Planter – Government Talks a Way to Cut Wastage

Billions of ringgit are wasted along the whole palm oil value chain every year and oil palm planters say closer ties with the government can prevent such losses.

“So far, reports have been focusing on labour shortage. It is not just that one issue. It is more of inefficiencies along the whole value chain,” said Layar Positif Sdn Bhd managing director Charles Chow, an oil palm smallholder in Sandakan, Sabah.

He urged the Malaysian Palm Oil Board (MPOB), the Immigration Department and the finance and human resources ministries to be more engaging with smallholders.

“By having regular dialogues, all stakeholders in the industry stand a better chance of finding pragmatic solutions to minimise wastage throughout the supply chain,” he said.

Since MPOB is on an aggressive drive to get smallholders to replant unproductive trees with high yielding hybrids, one would expect matching expansion in milling, refining and storage infrastructure.

Chow related how smallholders experienced tremendous wastage from price volatility when fruit bunches were rotting in the field because the industry lacked adequate storage.

When palm oil prices go up, planters are happy. In March 2008, prices soared to its highest of RM4,486 a tonne and that prompted overseas buyers to cut back their purchases and when the global financial crisis set in, it prompted governments in China and India to tighten credit facilities.

Suddenly there was a string of defaults and prices fell to a low of RM1,390 a tonne in October 2008.

Chow recalled how shipments were stuck in Sandakan and Lahad Datu ports when buyers delayed in taking delivery in the hope that prices would fall.

“At that time, refiners’ storage were filled to the brim and mills turned away our produce because they are operating at full capacity,” he said.

In 2009, Sabah, the largest oil palm planting state in the country, saw output shrink for the first time ever to 5.45 million tonnes because there were not enough labourers to harvest fruit bunches in the plantations.

Since there was a critical shortage of harvesters, Sabah output fell miserably. As much as 20 per cent more fruits or one million tonnes of palm oil were left unharvested in the plantations because of critical shortage of strong and experienced hands, Chow said.

He said MPOB, in giving new licences for expansion of planted area, should give accurate worker estimates to the Human Resources Ministry so that the industry is able to hire enough harvesters to collect the fruits.

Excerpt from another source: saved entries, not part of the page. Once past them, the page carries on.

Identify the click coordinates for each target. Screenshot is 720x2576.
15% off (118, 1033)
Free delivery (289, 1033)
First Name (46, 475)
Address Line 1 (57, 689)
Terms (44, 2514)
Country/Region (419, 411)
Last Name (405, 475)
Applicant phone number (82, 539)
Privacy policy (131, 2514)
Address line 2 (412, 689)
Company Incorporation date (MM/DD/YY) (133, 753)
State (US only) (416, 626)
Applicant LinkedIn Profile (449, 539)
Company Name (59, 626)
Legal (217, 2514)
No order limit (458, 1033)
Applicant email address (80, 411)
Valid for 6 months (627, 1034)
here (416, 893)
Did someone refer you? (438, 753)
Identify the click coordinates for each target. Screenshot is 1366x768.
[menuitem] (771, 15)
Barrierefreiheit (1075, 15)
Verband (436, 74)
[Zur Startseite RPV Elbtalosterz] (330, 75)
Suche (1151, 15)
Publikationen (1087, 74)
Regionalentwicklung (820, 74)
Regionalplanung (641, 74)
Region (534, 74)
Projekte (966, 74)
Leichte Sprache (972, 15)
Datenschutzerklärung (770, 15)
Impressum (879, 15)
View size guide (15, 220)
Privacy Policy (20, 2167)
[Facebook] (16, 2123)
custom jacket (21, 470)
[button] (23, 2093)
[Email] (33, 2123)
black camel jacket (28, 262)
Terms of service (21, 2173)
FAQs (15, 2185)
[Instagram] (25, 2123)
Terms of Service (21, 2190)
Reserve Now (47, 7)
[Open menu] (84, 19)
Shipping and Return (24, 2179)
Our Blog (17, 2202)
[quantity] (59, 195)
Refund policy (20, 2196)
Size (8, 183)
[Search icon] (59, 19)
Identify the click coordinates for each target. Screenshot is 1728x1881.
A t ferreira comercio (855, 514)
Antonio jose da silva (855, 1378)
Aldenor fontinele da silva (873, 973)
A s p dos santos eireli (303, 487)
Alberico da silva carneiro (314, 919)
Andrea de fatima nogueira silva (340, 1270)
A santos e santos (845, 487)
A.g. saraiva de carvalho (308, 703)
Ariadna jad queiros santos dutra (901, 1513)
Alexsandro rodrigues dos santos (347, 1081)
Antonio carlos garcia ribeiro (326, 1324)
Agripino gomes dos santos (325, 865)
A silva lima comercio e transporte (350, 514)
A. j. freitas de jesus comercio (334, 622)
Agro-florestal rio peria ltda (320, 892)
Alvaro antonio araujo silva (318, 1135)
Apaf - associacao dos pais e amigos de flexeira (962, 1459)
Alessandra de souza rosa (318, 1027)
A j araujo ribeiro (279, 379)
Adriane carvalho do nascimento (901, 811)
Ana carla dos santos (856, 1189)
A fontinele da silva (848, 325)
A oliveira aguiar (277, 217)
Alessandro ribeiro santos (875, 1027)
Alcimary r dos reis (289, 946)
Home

“Let’s say the government had approved recruitment ratio of one harvester to 10ha, we could have harvested an additional one million tonnes of palm oil. At a conservative pricing estimate of RM2,000 per tonne, opportunity loss in palm oil exports from Sabah works out to be RM2 billion,” he said.

In a separate interview, Valentino Ting, another smallholder based in Sandakan said what he sees now is an ad hoc approach to complaints and that the same problems remain.

Last year, Sabah produced 5.45 million tonnes of palm oil and this should translate into some RM80 million of cess collected by MPOB.

“We want MPOB to use a portion of the money collected to upgrade and expand bulking facilities at the ports. In case of a price plunge in the international market, smallholders like us can continue to sell fruits to the millers,” he said.